What the task requires
Each line from the one containing "Viewport: 1126px width, 752px height." through the last line of the records is to be repeated exactly, with all pictures left out.

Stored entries

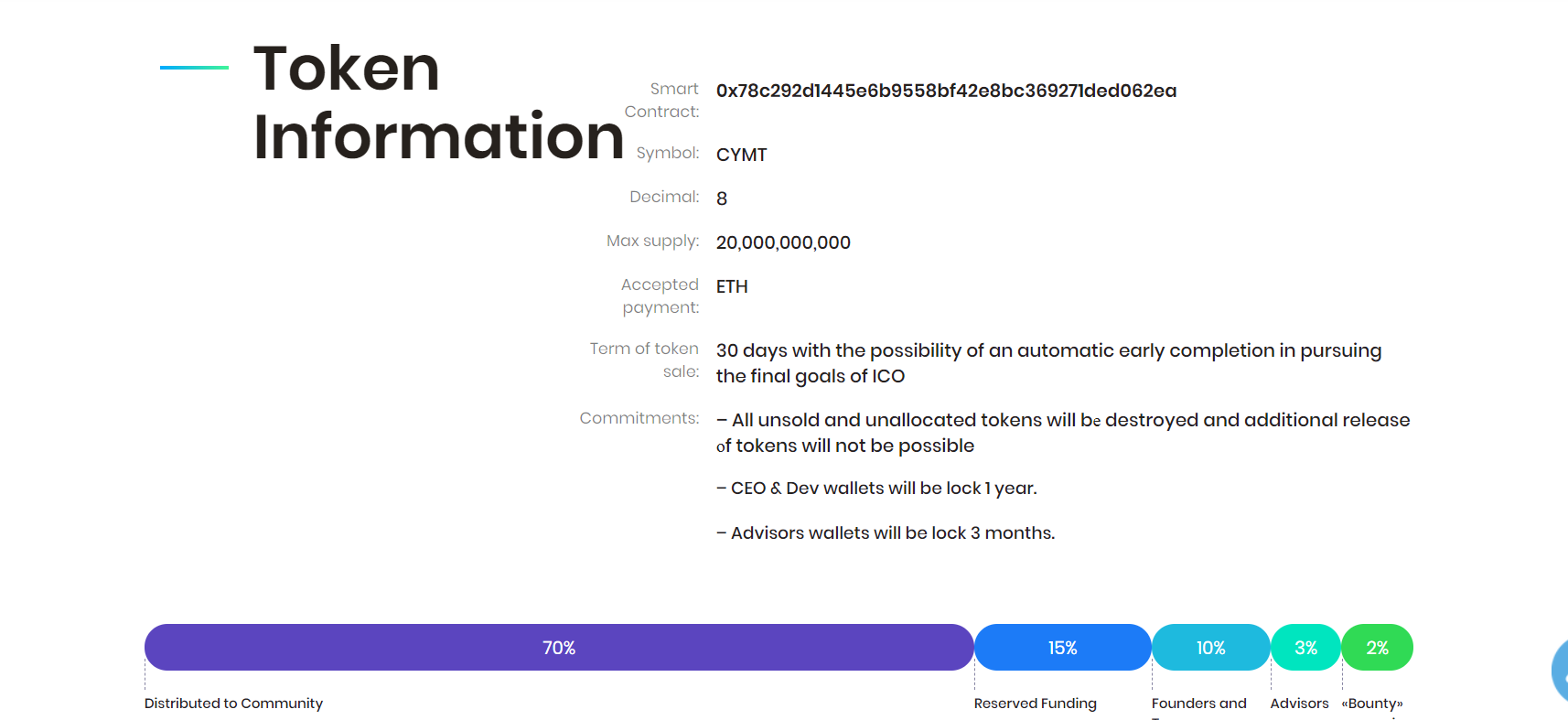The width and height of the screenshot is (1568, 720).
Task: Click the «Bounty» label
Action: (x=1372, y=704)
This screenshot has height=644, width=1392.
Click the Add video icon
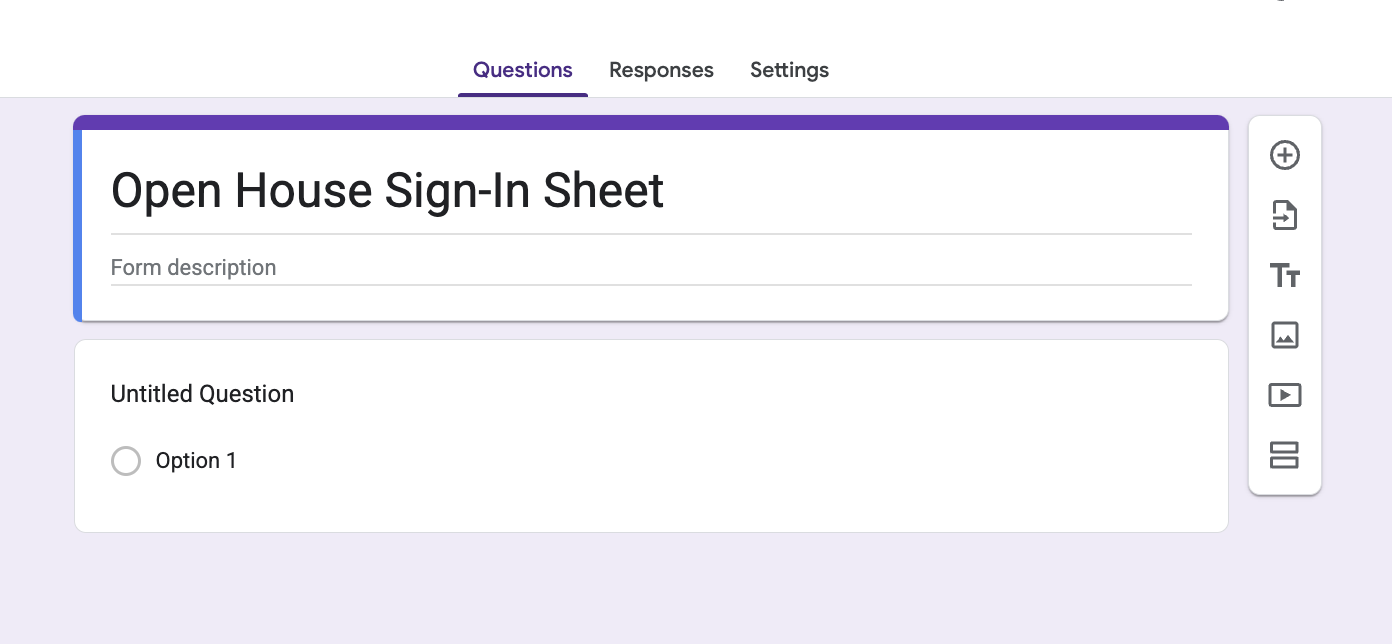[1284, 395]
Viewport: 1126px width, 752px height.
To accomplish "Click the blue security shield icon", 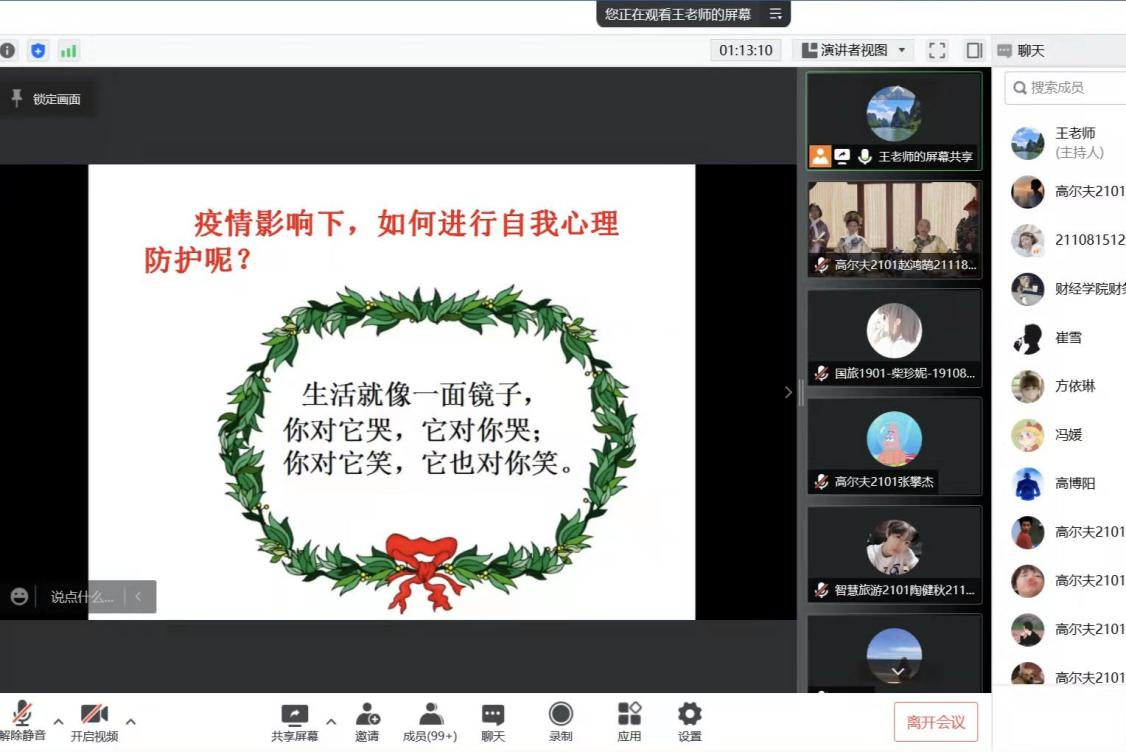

Response area
Viewport: 1126px width, 752px height.
To accomplish "Click the blue security shield icon", 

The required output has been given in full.